== Trecho citado ==
□ □ □ □ □

Como ser multiplicador, texto escrito por Lucimar M. Cabral França, Maria Cecília P. da Silva e Rodrigo de Marco Veinert avalia as concepções a respeito do professor multiplicador e seu modo de engajamento na área de orientação sexual. Os autores ressaltam que, de maneira geral, o maior objetivo do multiplicador é possibilitar a criação de espaços sistemáticos que permitam discutir, refletir, pensar estratégias, veicular informações, e construir um conhecimento coletivo com relação à sexualidade junto com a equipe de trabalho.

Maria Cecília Pereira da Silva aborda sobre a Orientação sexual nos Centros de Educação Infantil (CEIs) por meio do relato de um trabalho realizado na Rede Municipal de Educação de São Paulo. A autora relata sobre as expectativas e dificuldades na implantação do projeto, o papel das supervisões enquanto um espaço de reflexão para as práticas realizadas e os desdobramentos do trabalho relacionados à prevenção de dificuldades de aprendizagem e de problemas emocionais graves.

□ □ □ □ □

== Linhas apresentadas ==
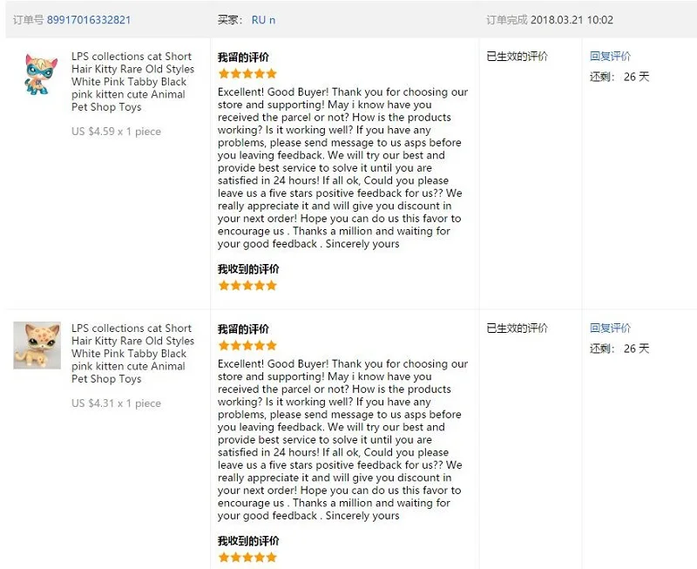
Task: Click first item's price US $4.59
Action: click(x=93, y=132)
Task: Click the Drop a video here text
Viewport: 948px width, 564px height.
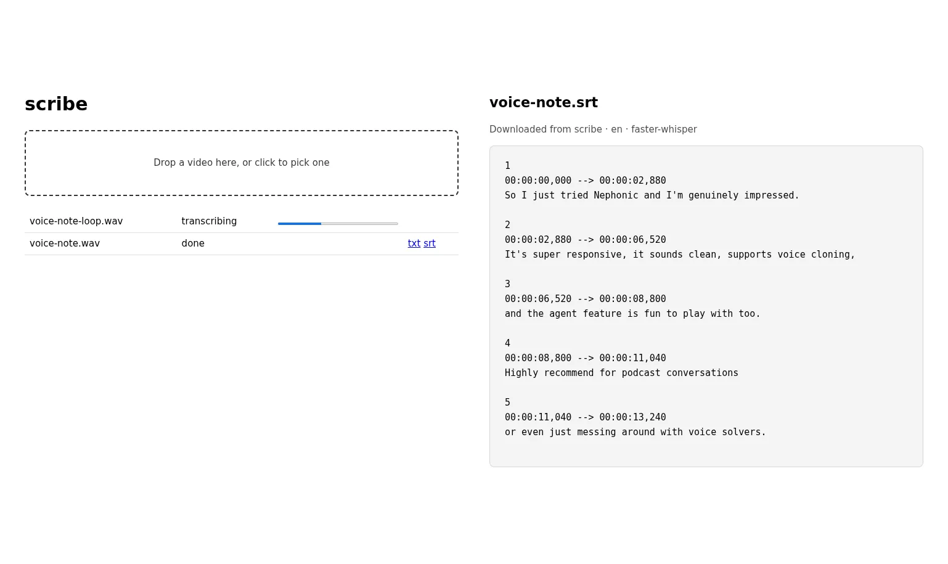Action: pos(242,163)
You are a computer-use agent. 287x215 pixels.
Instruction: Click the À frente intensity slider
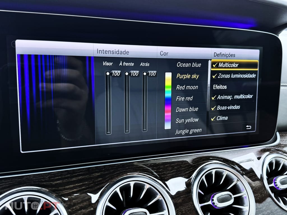tap(127, 103)
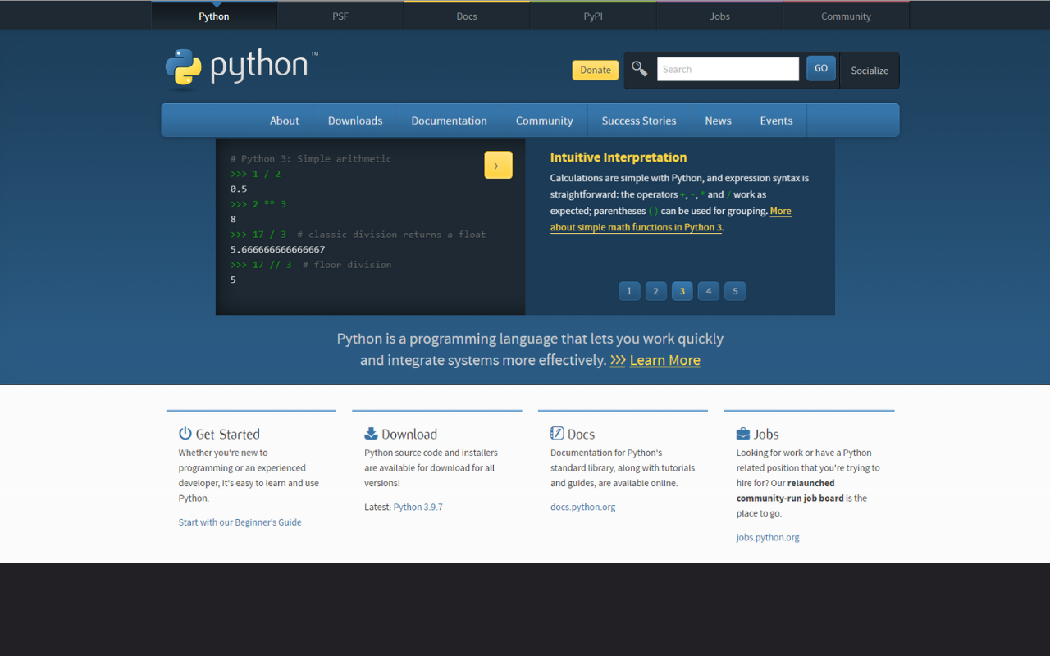Click the Get Started power icon
This screenshot has height=656, width=1050.
185,434
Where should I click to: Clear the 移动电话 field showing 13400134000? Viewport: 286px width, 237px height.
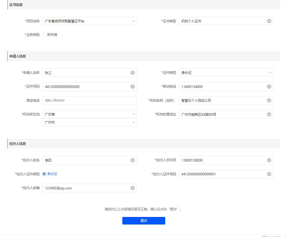point(269,87)
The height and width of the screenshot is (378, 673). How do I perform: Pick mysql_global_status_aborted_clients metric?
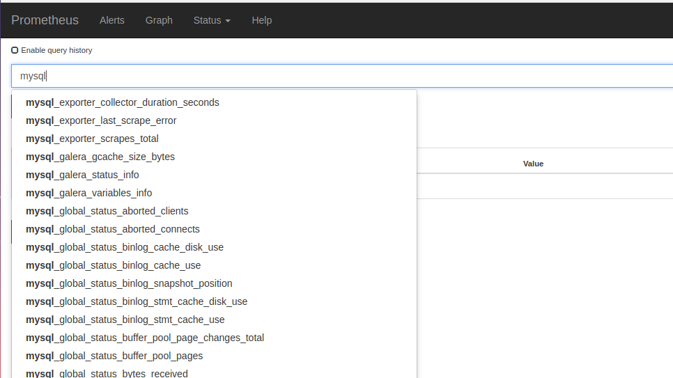coord(107,211)
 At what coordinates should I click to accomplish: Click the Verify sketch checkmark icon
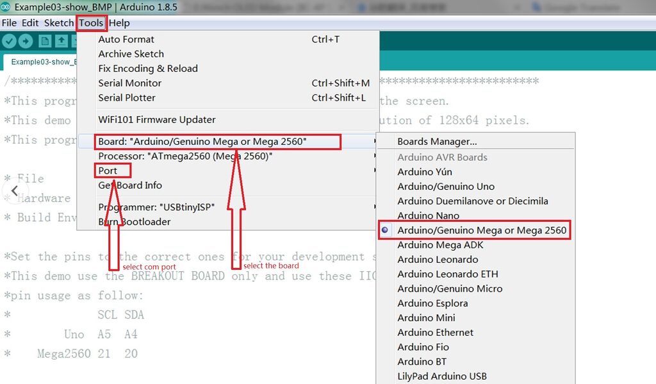tap(9, 42)
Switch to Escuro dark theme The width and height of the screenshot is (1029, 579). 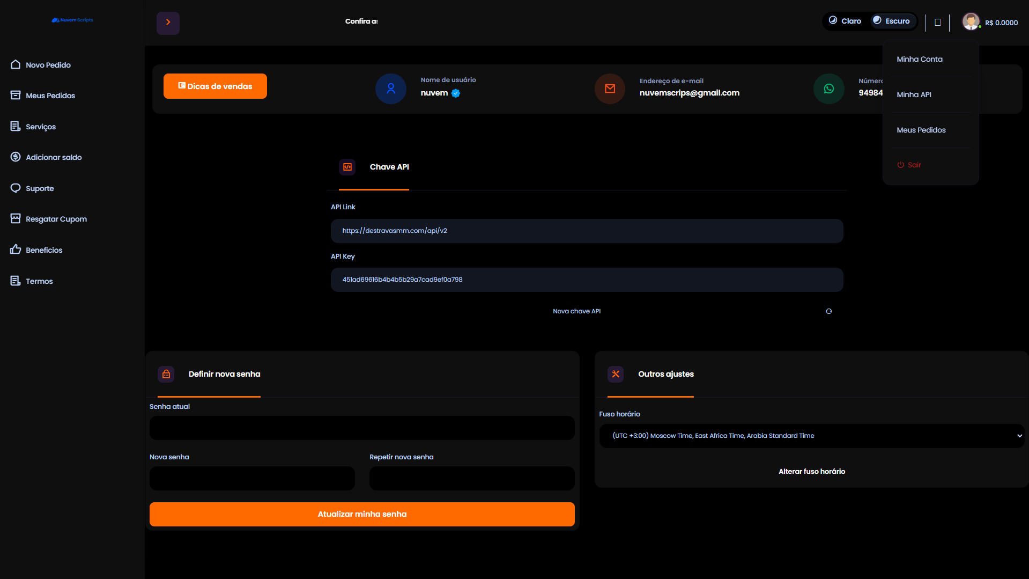click(x=891, y=21)
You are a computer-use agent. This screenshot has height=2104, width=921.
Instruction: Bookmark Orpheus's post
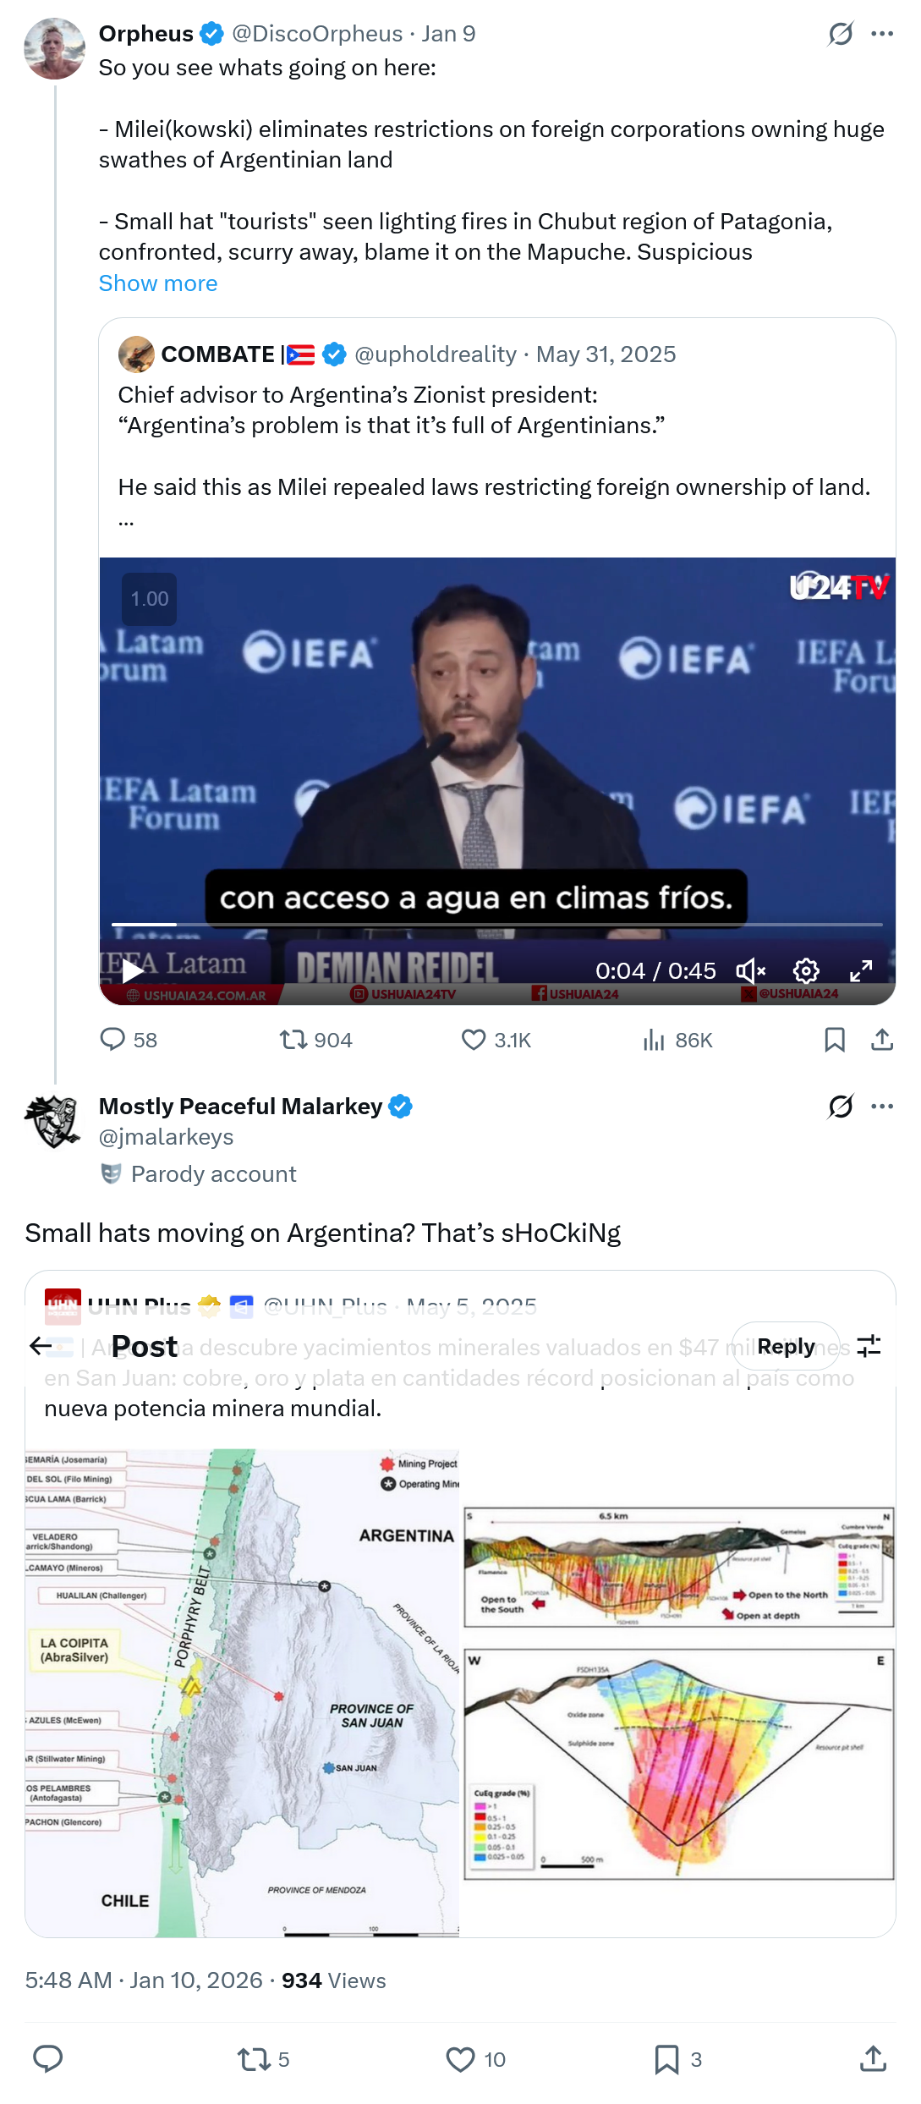[x=835, y=1040]
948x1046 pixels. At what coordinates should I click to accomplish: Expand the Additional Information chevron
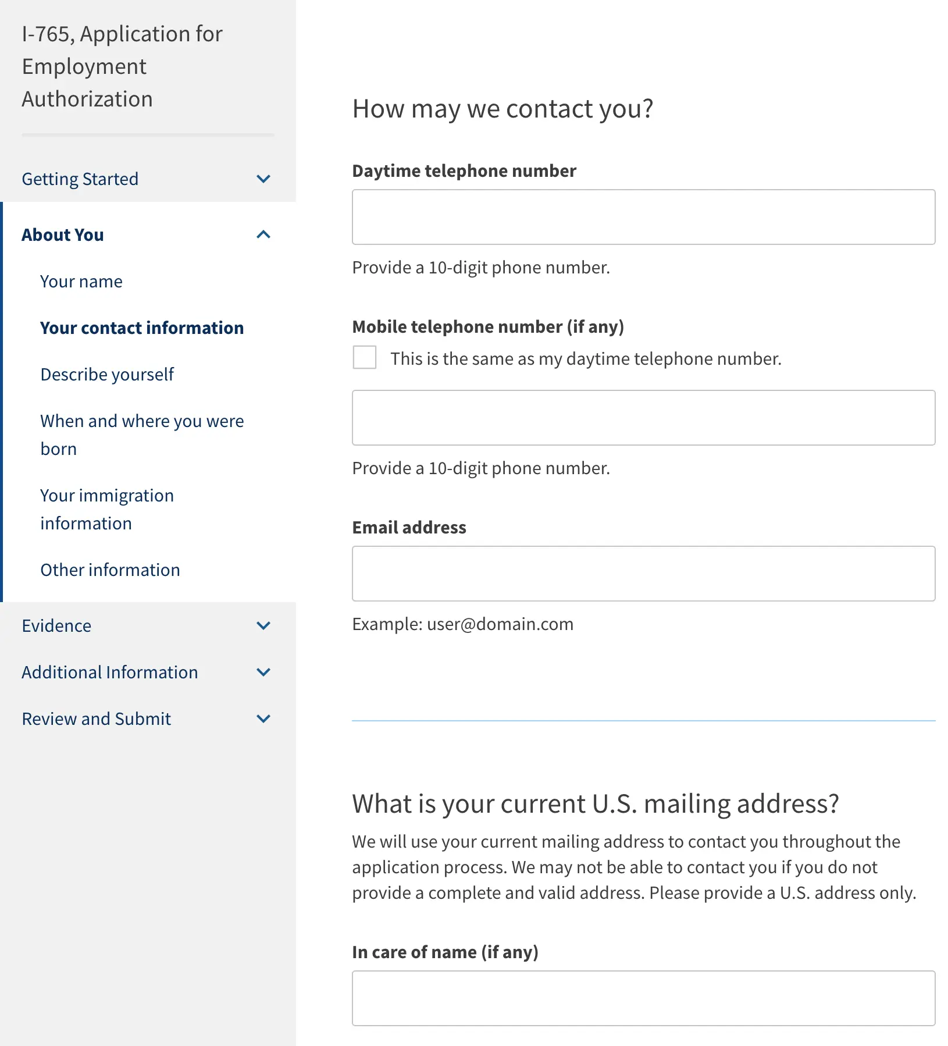(x=263, y=673)
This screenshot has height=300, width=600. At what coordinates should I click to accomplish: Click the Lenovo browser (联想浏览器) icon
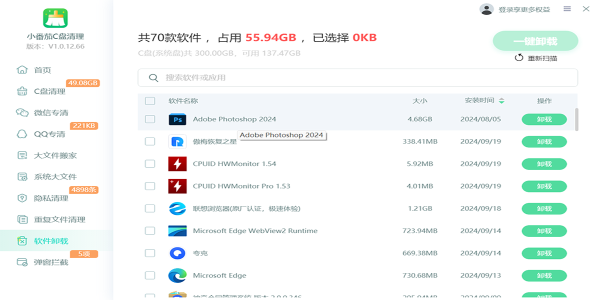pos(177,209)
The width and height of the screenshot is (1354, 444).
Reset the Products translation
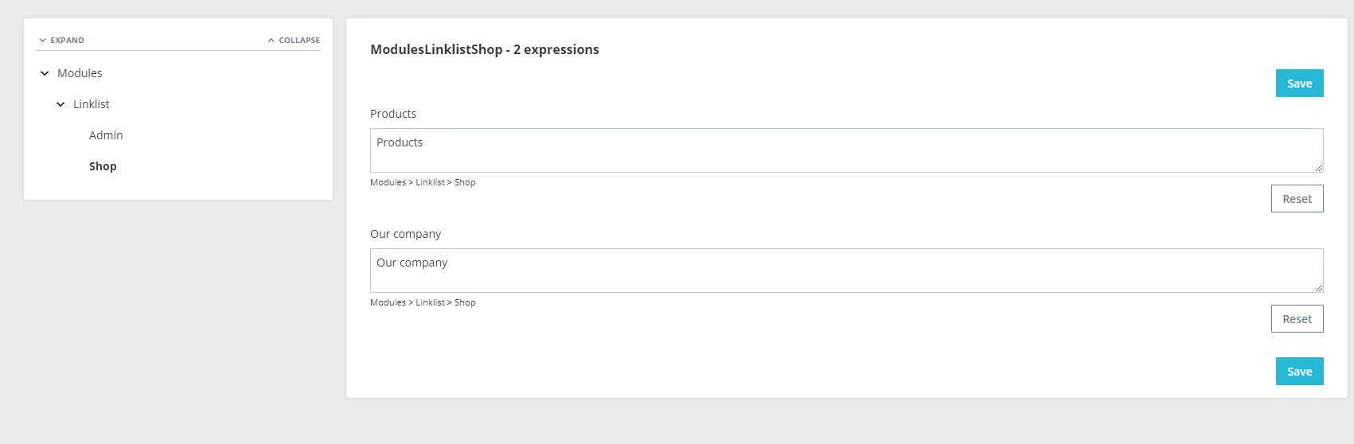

□ □ □ □ □

== O que se pede ==
**a)** Reproduza o trecho sobre orientação sexual, começando nas palavras "Maria Cecília Pereira" e parando depois de "problemas emocionais graves.".
**b)** Responda com base no trecho sobre orientação sexual:
(i) Quem escreveu o texto "Como ser multiplicador"?
(ii) Em que rede foi realizado o trabalho relatado por Maria Cecília Pereira da Silva?
(iii) Qual sigla o trecho usa para os Centros de Educação Infantil?

== Respostas às tarefas ==
**a)**
Maria Cecília Pereira da Silva aborda sobre a Orientação sexual nos Centros de Educação Infantil (CEIs) por meio do relato de um trabalho realizado na Rede Municipal de Educação de São Paulo. A autora relata sobre as expectativas e dificuldades na implantação do projeto, o papel das supervisões enquanto um espaço de reflexão para as práticas realizadas e os desdobramentos do trabalho relacionados à prevenção de dificuldades de aprendizagem e de problemas emocionais graves.

**b)**
(i) Lucimar M. Cabral França, Maria Cecília P. da Silva e Rodrigo de Marco Veinert.
(ii) Na Rede Municipal de Educação de São Paulo.
(iii) CEIs.